Well, I mean, if you see what I mean, anything that provides a notification on a cell phone is competing with what you’re reading for attention. So that means that we have to be at least conscious of the fact that readers have multiple demands on their time and their attention.

And they’re perhaps not reading us in the way that they used to read The Atlantic or a newspaper, right? They’re not reading us in one fell swoop with no distractions, like the equivalent would be if you’re reading The Atlantic, and you have the TV and the radio on at the same time, which very few people I imagine used to do.

And so we have that breadth of competition, but then in the narrow sense, if we think of just journalistic organisations, we have to understand what we are providing to readers. And certainly in our research, we found that readers don’t read us to catch up on what happened last night overnight. They don’t read us to hear what just happened in the Trump press conference or the daily British press conference. They’re reading us for depth, for nuance, for context.

And so it’s not surprising to us that, for example the BBC is not a subscription, but obviously people pay through the licence fee. Or the Guardian in Britain that they read those news organisations first before they come to us.

So then we need to be honest about what it is we’re providing in that sense, that we are not going to be a provider of news in the kind of daily news sense, which then also feeds into how we should perceive ourselves, and what kind of services we provide to readers.

Talking of coronavirus coverage, you’re actually getting your running shoes on for journalists in September. Do you want to talk a little bit about that?

Yeah, so one of the things I really think about a lot is, I’ve been a journalist for 15 years now – a professional journalist for 15 years – and so I’ve been very lucky to work for staffed news organisations my entire life. Staffed news organisations can be befuddling and frustrating in 100 different ways, but there are a couple of huge benefits, one of which is I get my salary at the end of every month.

And then I’ve worked in some pretty sort of sketchy places, and each of like those places where I’ve worked, I’ve had access to security resources, I’ve had access to any number of different resources that mean that I can just concentrate on the work, and I don’t need to worry as much about some of the security implications of working in a place like Baghdad.
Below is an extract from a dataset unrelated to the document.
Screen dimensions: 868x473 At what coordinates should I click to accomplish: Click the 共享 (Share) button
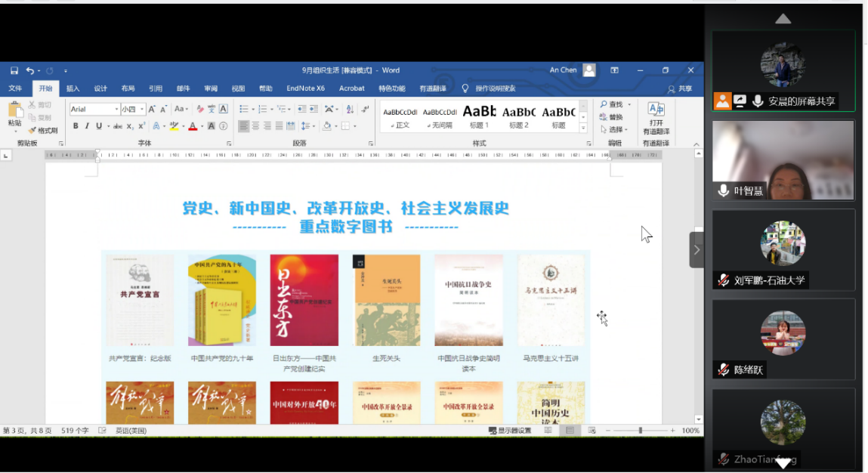[x=680, y=88]
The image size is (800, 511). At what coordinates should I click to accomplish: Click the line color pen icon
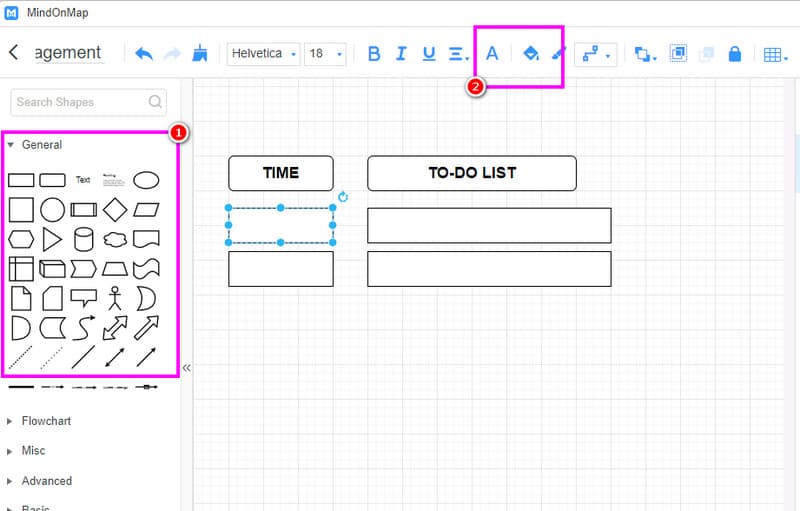[x=558, y=53]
And so, this pandemic is, we often say it’s almost cliche to say now, but it’s kind of revealed a lot of inequities in the system, and it’s revealed a lot of fragility in the system. And there’s so many freelancers who are struggling at the moment, or so many people who’ve been laid off.
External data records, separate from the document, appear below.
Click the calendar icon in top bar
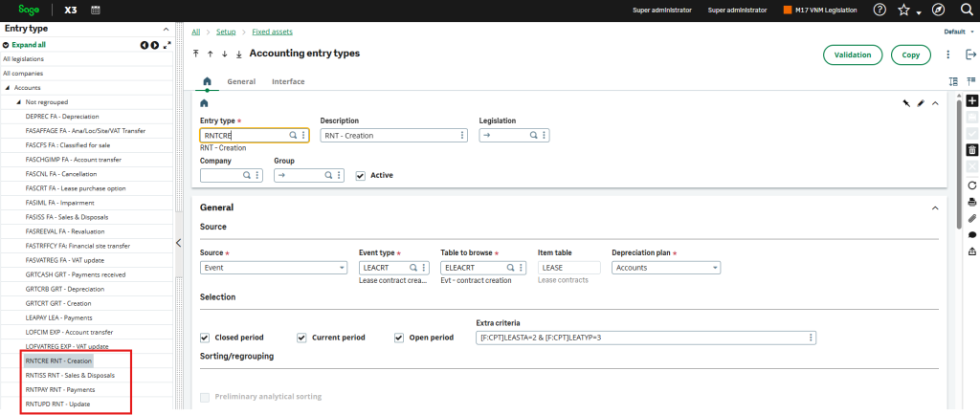The image size is (980, 415). [96, 10]
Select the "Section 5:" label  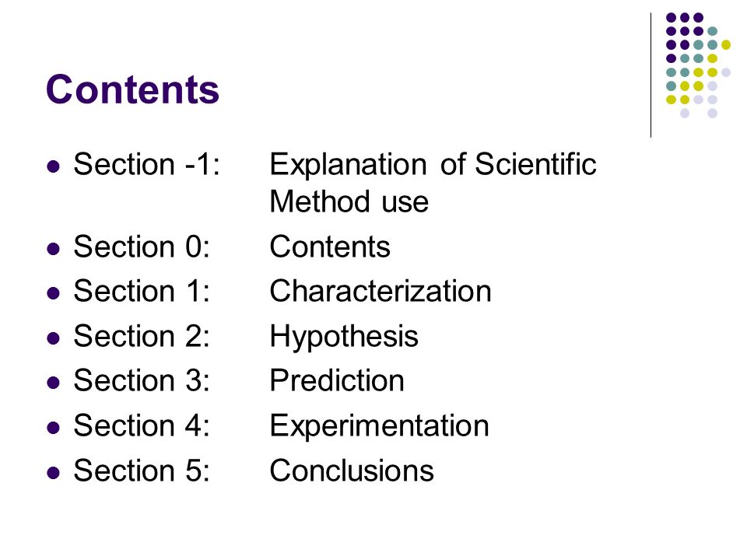coord(142,471)
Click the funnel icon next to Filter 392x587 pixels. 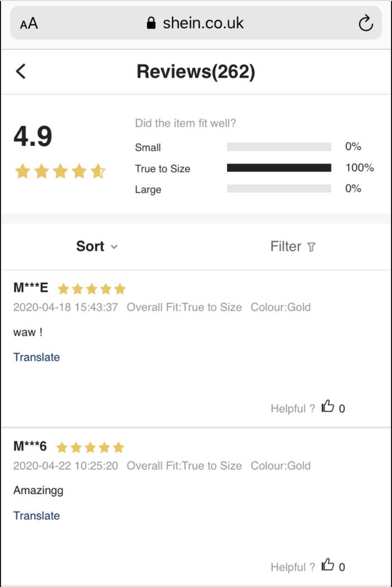311,247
So I’m running a marathon, I’m running the Brighton marathon in September for the Rory Peck trust, which supports and trains and advocates for freelance journalists around the world with emergency grants and supports for families. They’ve got a COVID hardship fund at the moment for people who need just small bits of money to make it through the month.

One of the things we do try to do at The Atlantic is, you’ll see it in all of our job adverts, we advocate a spirit of generosity. Again I risk coming across as ridiculously earnest with all this stuff, but this is actually something we do advocate internally is a spirit of generosity, of belief that we serve a greater purpose, and we have to sort of think beyond just winning subscribers and getting readers, we need to be doing something bigger for society. And so this is part of that.

So it’s my pinned tweet on Twitter, and if you go to https://www.justgiving.com/fundraising/prashantruns you’ll get to my page, so any donations would be hugely appreciated, but also, even if you could just share it, if any of your readers share it, that would be also just fantastic.